You are viewing a plain text version of this content. The canonical link for it is here.

Posted to solr-user@lucene.apache.org by Phil Scadden <P....@gns.cri.nz> on 2017/06/09 02:39:01 UTC

including a minus sign "-" in the token

We have important entities referenced in indexed documents which have convention naming of geographicname-number. Eg Wainui-8
I want the tokenizer to treat it as Wainui-8 when indexing, and when I search I want to a q of Wainui-8 (must it be specified as Wainui\-8 ??) to return docs with Wainui-8 but not with Wainui-9 or plain Wainui.

Docs are pdfs, and I have using tika to extract text.

How do I set up solr for queries like this?

Notice: This email and any attachments are confidential and may not be used, published or redistributed without the prior written consent of the Institute of Geological and Nuclear Sciences Limited (GNS Science). If received in error please destroy and immediately notify GNS Science. Do not copy or disclose the contents.

RE: including a minus sign "-" in the token

Posted by Phil Scadden <P....@gns.cri.nz>.

Looking at the Classic tokenizer I notice that it does not split on hyphen if there is a  number in the word. Pretty much exactly what I want. What are the downsides to using Classic?

-----Original Message-----
From: Shawn Heisey [mailto:apache@elyograg.org]
Sent: Monday, 12 June 2017 2:44 a.m.
To: Phil Scadden <P....@gns.cri.nz>
Subject: Re: including a minus sign "-" in the token

On 6/9/2017 8:12 PM, Phil Scadden wrote:
> So, the field I am using for search has type of:
>   <fieldType name="text_general" class="solr.TextField" positionIncrementGap="100" multiValued="true">
>     <analyzer type="index">
>       <tokenizer class="solr.StandardTokenizerFactory"/>
>       <filter class="solr.StopFilterFactory" words="stopwords.txt" ignoreCase="true"/>
>       <filter class="solr.LowerCaseFilterFactory"/>
>     </analyzer>
>     <analyzer type="query">
>       <tokenizer class="solr.StandardTokenizerFactory"/>
>       <filter class="solr.StopFilterFactory" words="stopwords.txt" ignoreCase="true"/>
>       <filter class="solr.SynonymFilterFactory" expand="true" ignoreCase="true" synonyms="synonyms.txt"/>
>       <filter class="solr.LowerCaseFilterFactory"/>
>     </analyzer>
>   </fieldType>
>
> You are saying "wainui-8" will indexed as one token? But I should add a worddelimiterfilter to the analyser to prevent it being split? Or I guess the Worddelimitergraphfilter.

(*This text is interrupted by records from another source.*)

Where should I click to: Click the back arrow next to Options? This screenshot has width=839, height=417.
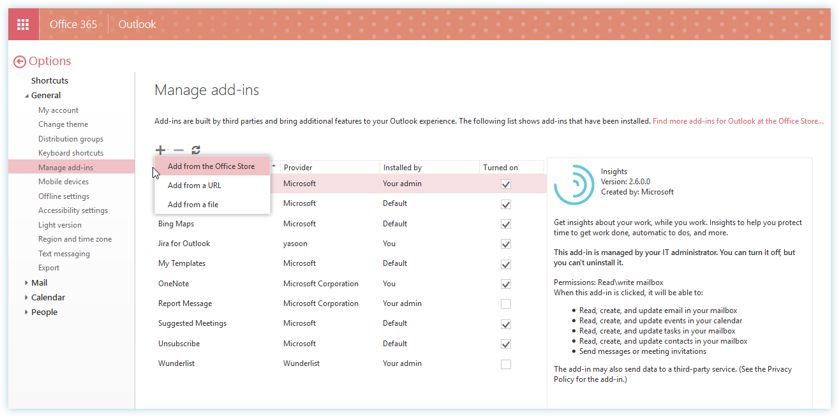pos(20,61)
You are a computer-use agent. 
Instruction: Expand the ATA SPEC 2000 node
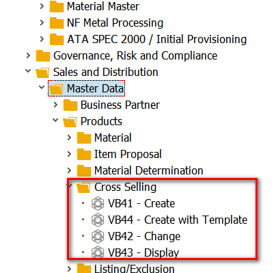tap(42, 39)
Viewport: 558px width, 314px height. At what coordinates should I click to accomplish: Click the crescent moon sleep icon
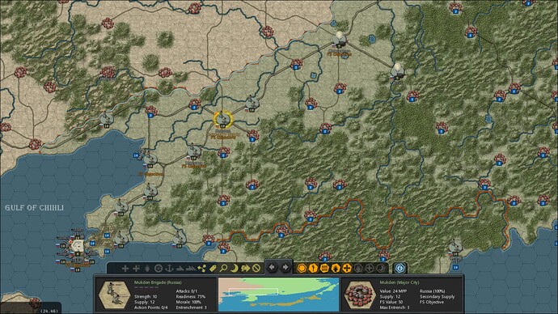point(235,268)
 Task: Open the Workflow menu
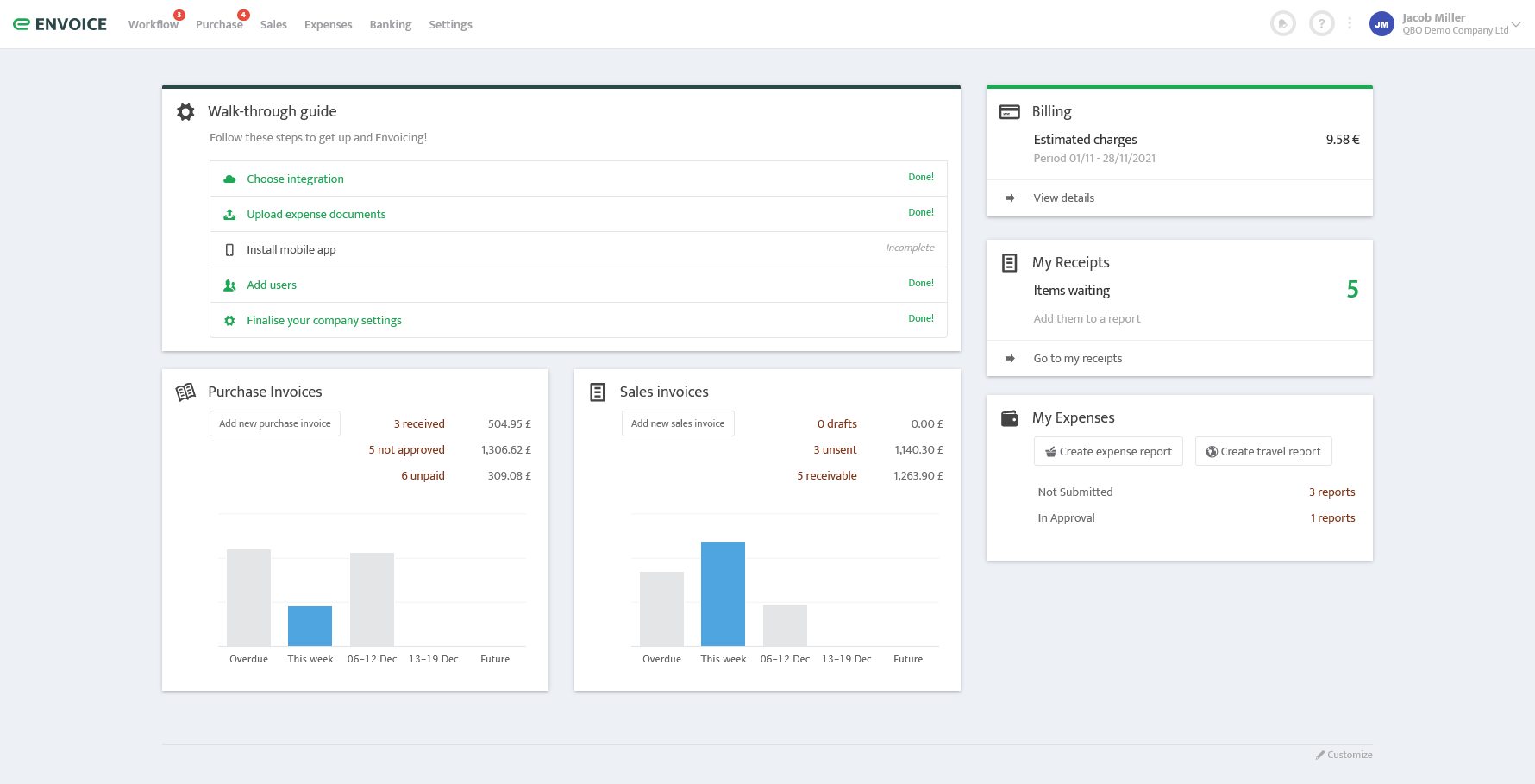pyautogui.click(x=153, y=25)
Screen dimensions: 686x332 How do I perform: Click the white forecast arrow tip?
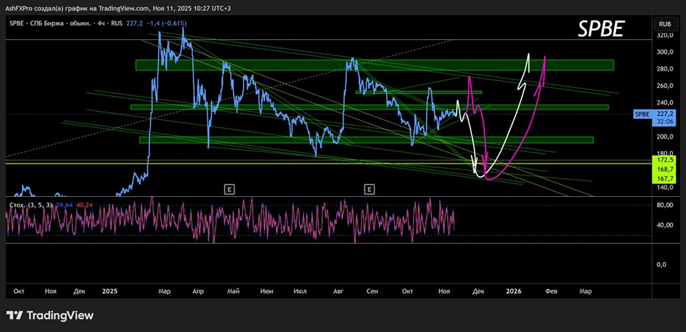pos(528,55)
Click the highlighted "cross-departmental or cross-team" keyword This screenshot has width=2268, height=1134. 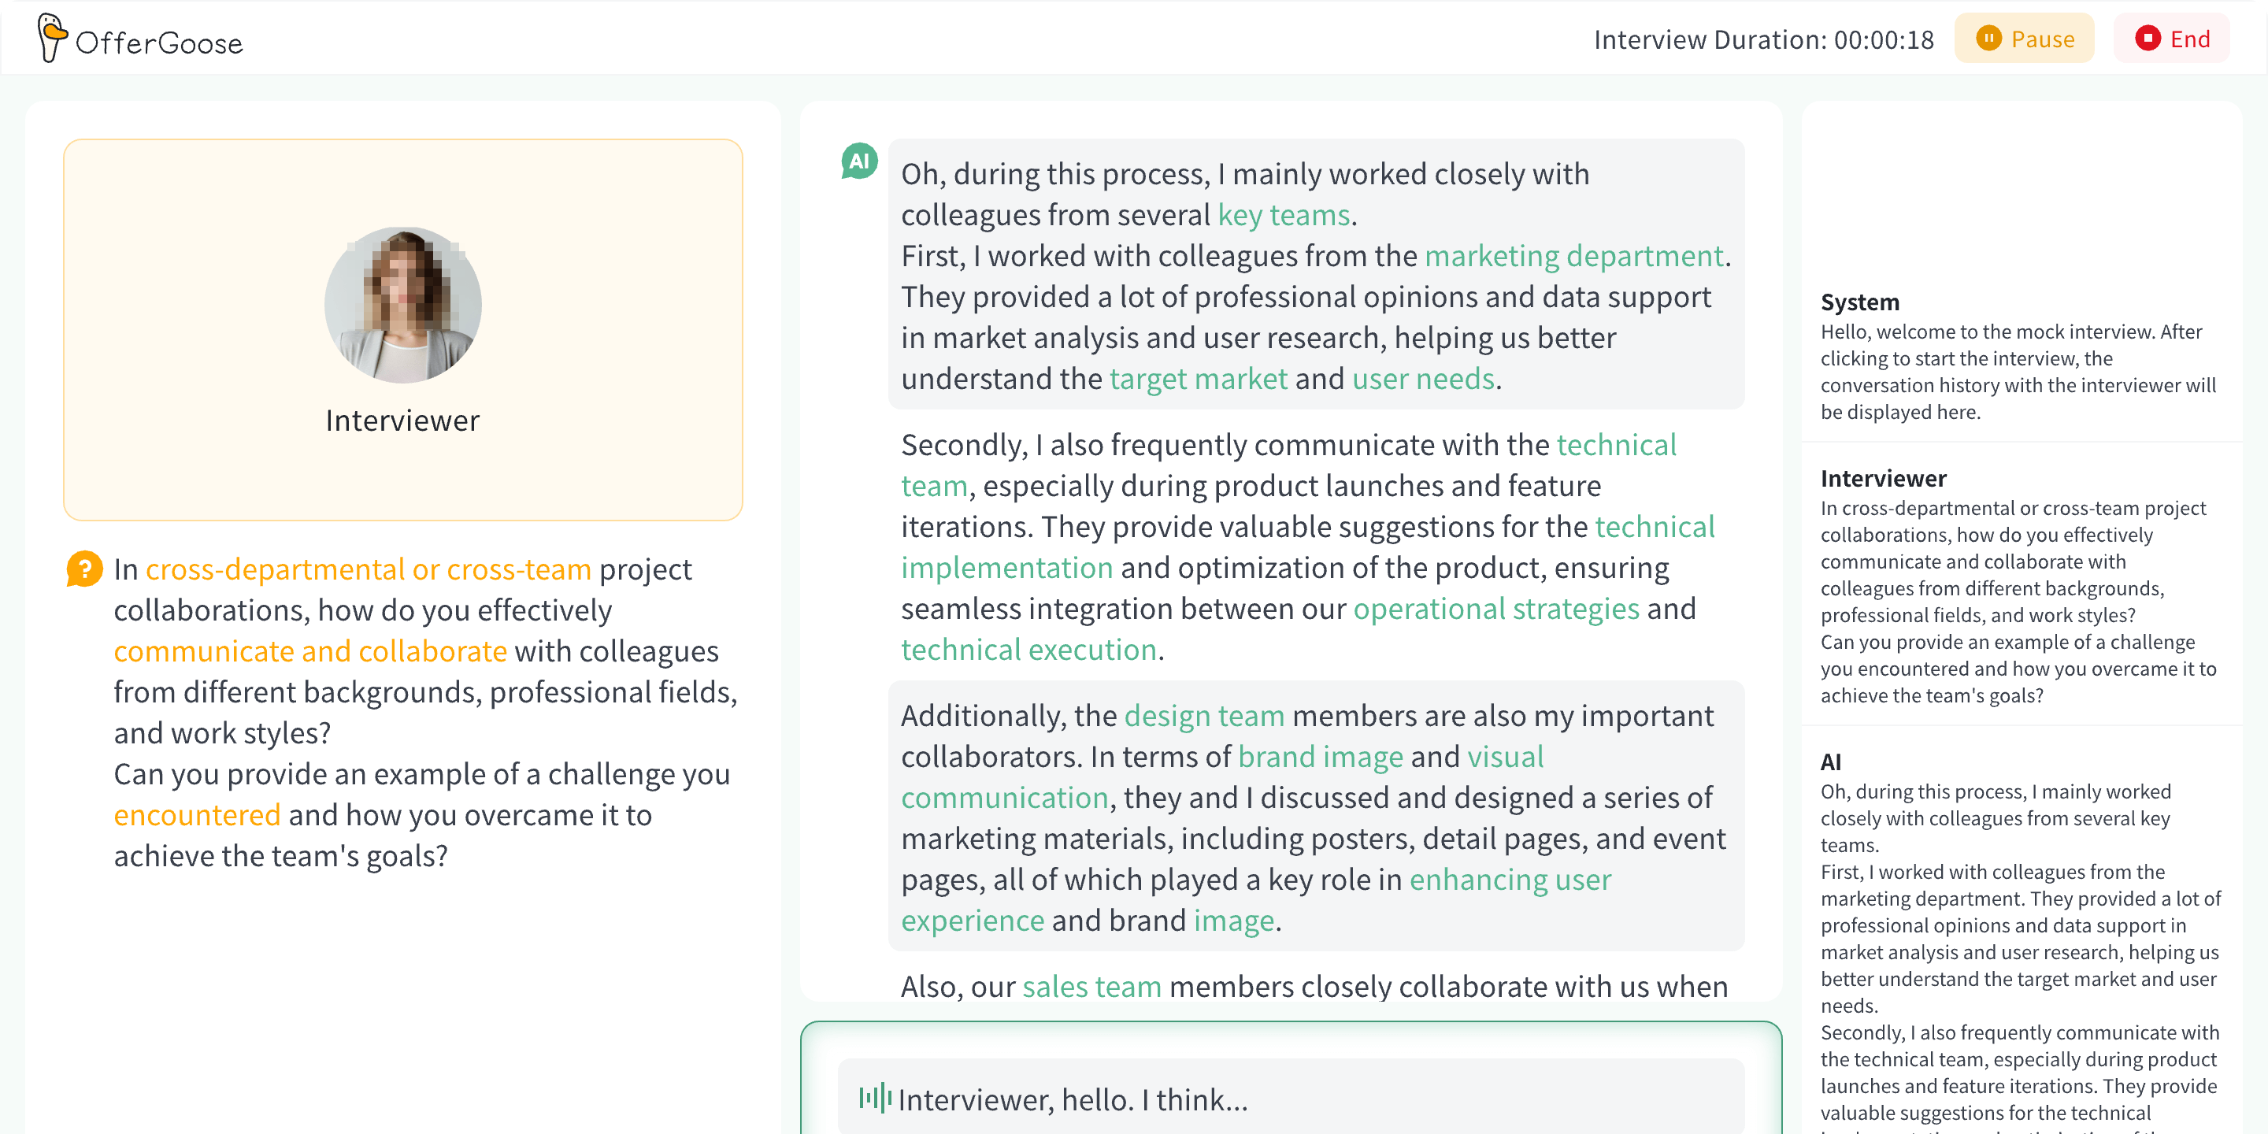click(368, 570)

No, I was saying that the query parser won't look at the hyphen in
wainui-8 and treat it as a "NOT" operator.

Whatever you've got for index/query analysis will still take effect after that -- and it will do that even if you escape characters with a backslash.

Your index and query analysis are almost the same, but query analysis does synonym replacement.  The StandardTokenizerFactory will split "wainui-8" into two tokens and remove the hyphen, even if you escape it at query time.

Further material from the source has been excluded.